If you set out to severely restrict food, or run when you hate running, it’s probably going to suck, right? Let’s stop doing that.
This blog post will guide you through how to set wellness goals that don’t suck. Be sure to read my other post, part one, which helps you create a wellness plan based on your values instead of other people’s opinions or diet culture’s nonsense of the week.
Let’s dive in!
Reframe your wellness goals as intentions
First and foremost, this may be one of the most helpful things you’ll read in this entire post. Sometimes the word “goal” can give us a very all or none, black and white way of pursuing things.
Goals tend to be more hard and fast, concrete, and super specific and measurable. Which is totally fine in some areas of life but when it comes to our wellness sometimes this sets us up for feeling like shit about ourselves if we don’t meet these arbitrary numbers or guidelines.
For example, if you set a goal of running 3 times this week but you get out there 2 times instead of 3, you may feel like you didn’t reach your goal.
But if you set an INTENTION to run more, then bam! You did it! If you were running zero times a week and then you ran twice that week, you moved closer to your intention! Success! Go you!
When we set an intention, it can feel a lot more relaxed and realistic than a hard and fast goal. Kind of like using the word “movement” instead of “exercise” to create a healthier relationship with it. Words have a lot of power. Our brains, bodies and souls react differently depending on the word used, even if it’s describing the same thing.
I’d say most of my clients are type A perfectionists (like me, can you relate?!) so it can be super helpful to use the word intention instead of goal to immediately help find that gray area. Try it, see if it helps!
Choose one area you’d like to focus on
Let’s face it. You’ve got a BUNCHA options for what you could do to improve your health and set wellness goals that don’t suck. We all do, at all times, no matter who we are or what our health status is. It’s just the way bodies and health work!
Some of the areas of your life that could use some TLC may include:
- Stress management
- Down time
- Work/life balance
- etc. etc.
Since our brains get overwhelmed by too many options or focus areas at once, it’s best to choose just ONE to focus on.
Ask yourself, “If I were to make one change in one area of my life that would have the biggest positive impact on how I feel, what would it be?”
It could be an area of your life not listed above like maybe friendship. You may notice we’re talking about wellness goals in this post, but I’m mentioning things like friendship.
That’s because our relationships with food and how we treat our bodies is directly impacted by other areas of our lives such as self-care, down time or friendships. I always tell my clients – we’re going to talk about food, but we’re rarely ever just talking about food.
So first, pick your area.

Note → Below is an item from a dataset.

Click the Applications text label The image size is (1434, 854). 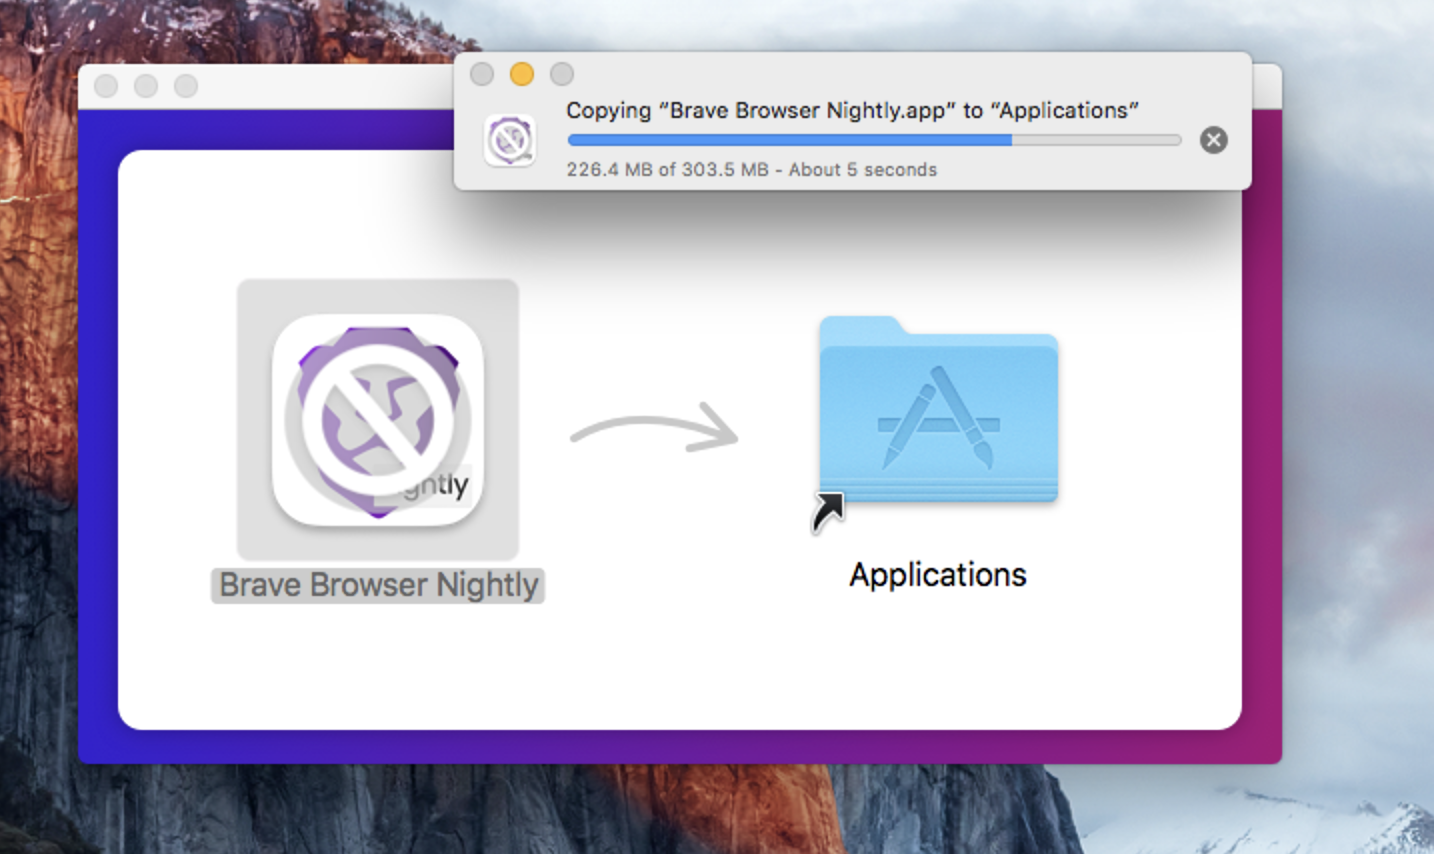coord(937,574)
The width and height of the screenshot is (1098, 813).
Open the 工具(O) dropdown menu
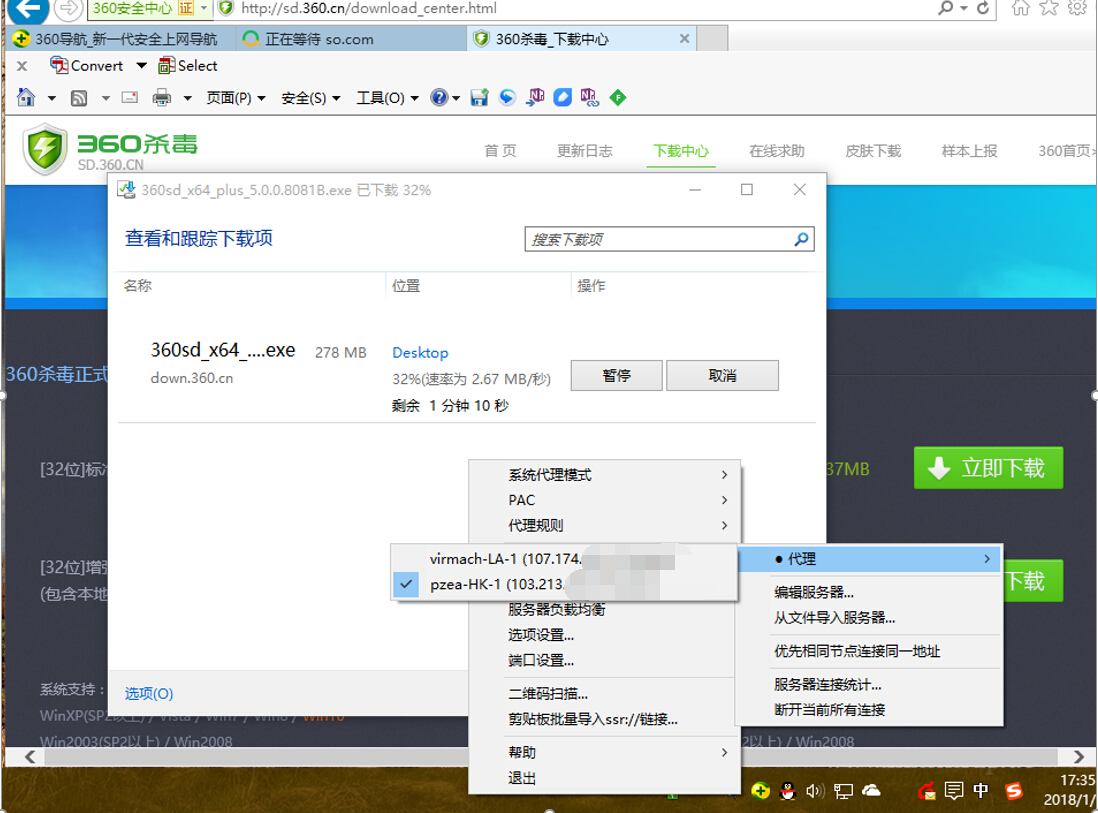386,97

What area of your health/wellness/life needs some TLC?
Choose ONE intention in your ONE area
Then ask yourself, “What’s the ONE thing I could do this week that would have the biggest impact getting me closer to the kind of life I want to live?”
At the end of each weekly session with my clients, I ask them the ONE thing they could do that week that would have the biggest impact in getting them closer to the type of life they want to live, or feeling happier, or getting healthier.
Here are some examples from clients…
- Eat more veggies
- Eat more fruits
- Eat more outside comfort zone foods (nachos, snacks, ice cream, etc)
- Move more
- Get outside more
- Clean my apartment
- Drink more water
- Donate old clothes that no longer fit
- See my friends more
- Join a volleyball club
Now that you have your ONE thing in your ONE area, let’s get specific on how we can put it into action.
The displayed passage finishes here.